Lichtmess, gefeiert am 2. Februar, war über viele Jahrhunderte hinweg ein bedeutender Wendepunkt im bäuerlichen Jahr. Es markierte den Übergang vom Winter zur beginnenden Frühlingszeit und wurde oft als «Bauern-Neujahr» bezeichnet.
Während für uns heute das Jahr mit dem 1. Januar beginnt, war es in der agrarischen Gesellschaft Lichtmess, das den Neubeginn des Arbeitsjahres einläutete. Doch Lichtmess ist mehr als nur ein Stichtag für Bauern und Handwerker. Seine Wurzeln reichen weit zurück – tief hinein in das alte keltische, römische und germanische Brauchtum. Es war ein Fest des Lichts, des Wandels und des Neubeginns, in dem heidnische und christliche Traditionen über Jahrhunderte ineinanderflossen.
Heidnische Ursprünge: Der Wechsel der Göttinnen und das Erwachen des Lebens
Schon lange bevor die Kirche den 2. Februar als «Darstellung des Herrn» in den liturgischen Kalender aufnahm, feierten die Menschen diesen Übergang zwischen Dunkelheit und Licht.
In den mondhellen Nächten des Februars, wenn die Sonne in das Sternbild des Wassermanns tritt, vollzieht sich nach altem Glauben ein Wandel: Die Herrschaft des Winters beginnt zu weichen. Das Eis bricht langsam auf, die ersten Lämmer werden geboren – ein Zeichen des erwachenden Lebens.
Die Kelten sahen in dieser Zeit den Abschied des Schwarzen Gottes, des Herrschers über den Winter, und seiner Gefährtin Morrigane, der Göttin des Todes und der Verwandlung. Doch dieser Abschied war keine endgültige Zerstörung – es war eine Metamorphose.
Die dunkle Göttin, die den Winter beherrschte, kehrte in verjüngter Gestalt zurück: Brigid, die Lichtbringerin, die Göttin des Feuers, der Heilkunst und der Inspiration.
Das hellsichtige Landvolk spürte ihre Rückkehr: Man erzählte sich, dass sie, oft auf einem Hirsch reitend, durch die Lande zog, die schlafenden Samen weckte und an den Bäumen rüttelte, sodass der Saft – noch unsichtbar für das Auge – zu fliessen begann. Die Lebenssäfte erwachten, und mit ihnen kehrte die Hoffnung auf den Frühling zurück.
Die Kelten feierten diesen Moment als Imbolc, das Fest der Wiederkehr des Lichts. Imbolc bedeutete «im Bauch» – eine Anspielung auf die schwangeren Schafe und das neue Leben, das kurz vor der Geburt stand. Es war die Zeit der Reinigung und Vorbereitung auf das, was kommen sollte.

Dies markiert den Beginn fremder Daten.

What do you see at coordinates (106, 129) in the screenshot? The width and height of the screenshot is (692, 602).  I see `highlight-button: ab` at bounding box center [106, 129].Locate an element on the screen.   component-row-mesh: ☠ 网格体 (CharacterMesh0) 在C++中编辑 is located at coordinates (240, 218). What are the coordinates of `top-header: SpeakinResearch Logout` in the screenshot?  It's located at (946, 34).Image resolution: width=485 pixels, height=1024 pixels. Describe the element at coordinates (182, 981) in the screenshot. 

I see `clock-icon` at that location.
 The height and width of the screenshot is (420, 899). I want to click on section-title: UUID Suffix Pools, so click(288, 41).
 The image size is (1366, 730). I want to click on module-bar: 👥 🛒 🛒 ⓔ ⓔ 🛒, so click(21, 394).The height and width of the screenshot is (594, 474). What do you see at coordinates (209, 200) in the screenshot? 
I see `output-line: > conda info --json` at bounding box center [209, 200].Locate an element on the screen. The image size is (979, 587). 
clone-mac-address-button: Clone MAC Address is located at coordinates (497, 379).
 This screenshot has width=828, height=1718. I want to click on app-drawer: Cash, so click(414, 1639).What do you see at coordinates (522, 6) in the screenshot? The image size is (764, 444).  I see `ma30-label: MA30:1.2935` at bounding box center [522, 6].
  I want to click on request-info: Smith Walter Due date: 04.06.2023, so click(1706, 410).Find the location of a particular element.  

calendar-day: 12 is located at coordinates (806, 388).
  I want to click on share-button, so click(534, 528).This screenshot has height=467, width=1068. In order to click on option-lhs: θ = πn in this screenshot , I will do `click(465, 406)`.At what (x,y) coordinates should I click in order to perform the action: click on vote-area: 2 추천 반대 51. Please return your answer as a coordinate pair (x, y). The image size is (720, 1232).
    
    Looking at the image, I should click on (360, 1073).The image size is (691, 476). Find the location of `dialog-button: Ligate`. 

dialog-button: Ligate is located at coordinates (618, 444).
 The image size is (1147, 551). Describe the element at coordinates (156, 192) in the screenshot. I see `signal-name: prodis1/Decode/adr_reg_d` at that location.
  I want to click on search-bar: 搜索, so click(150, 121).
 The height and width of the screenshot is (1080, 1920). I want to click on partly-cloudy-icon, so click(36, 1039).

Brigid wurde später mit der christlichen Heiligen Brigid von Kildare verschmolzen, doch ihre Wurzeln reichen tief in die vorchristliche Zeit. Als Göttin des Feuers spiegelte sich ihre Energie in den brennenden Kerzen der Lichtmess wider – ein Symbol, das vom Heidentum ins Christentum überging.
Lichtmess als christliches Fest: Von römischen Fackelzügen zur Kerzenweihe
Auch die Römer feierten zu Beginn des Februars ein Fest des Lichts. In ihren «Februa»-Reinigungsritualen wurden Fackelprozessionen abgehalten, um das vergangene Jahr symbolisch zu vertreiben.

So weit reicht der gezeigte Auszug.